GBM-immune crosstalk (including GBM-MDSC, GBM-neutrophil, GBM-T cell, and CSC-Treg) and the immunosuppressive function of MDSCs and Tregs on T-cells in GBM. Crosstalk between two cell types is achieved by expression and/or secretion of a variety of chemokines, cytokines, exosomes, metabolites, or other factors as indicated.
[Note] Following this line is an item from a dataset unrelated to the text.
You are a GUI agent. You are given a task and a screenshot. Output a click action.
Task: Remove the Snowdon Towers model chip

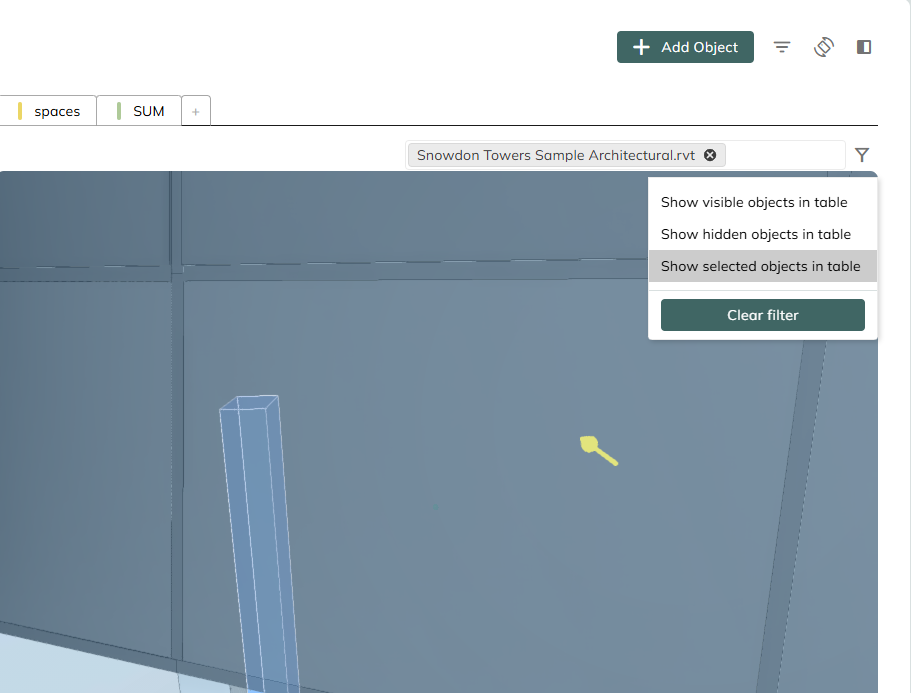[710, 155]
Neutrophils promote tumor growth via NET formation or ferroptosis-mediated necrosis in GBM. Abbreviations: CCL1, chemokine ligand 1; CCL1/3, chemokine ligand 3; CCL20, chemokine ligand 20; CXCL1/2, C-X-C motif chemokine ligand 1 and 2; EVs, extracellular vesicles; GBM, glioblastoma; G-CSF, granulocyte colony-stimulating factor; GITR, glucocorticoid-induced TNFR-related protein; ICAM1, intracellular adhesion molecule 1; ICMs, immune checkpoint molecules; ICOSLG, inducible T-cell costimulator ligand; IDO1, indoleamine-2,3-dioxygenase 1; IL-1β, interleukin-1 beta; IL-8, interleukin-8; MDSC, myeloid-derived suppressor cell; MIF, macrophage migration inhibitory factor; NETs, neutrophil extracellular traps; PD-L1, programmed death-ligand 1; ROS, reactive oxygen species; Treg, regulatory T-cell.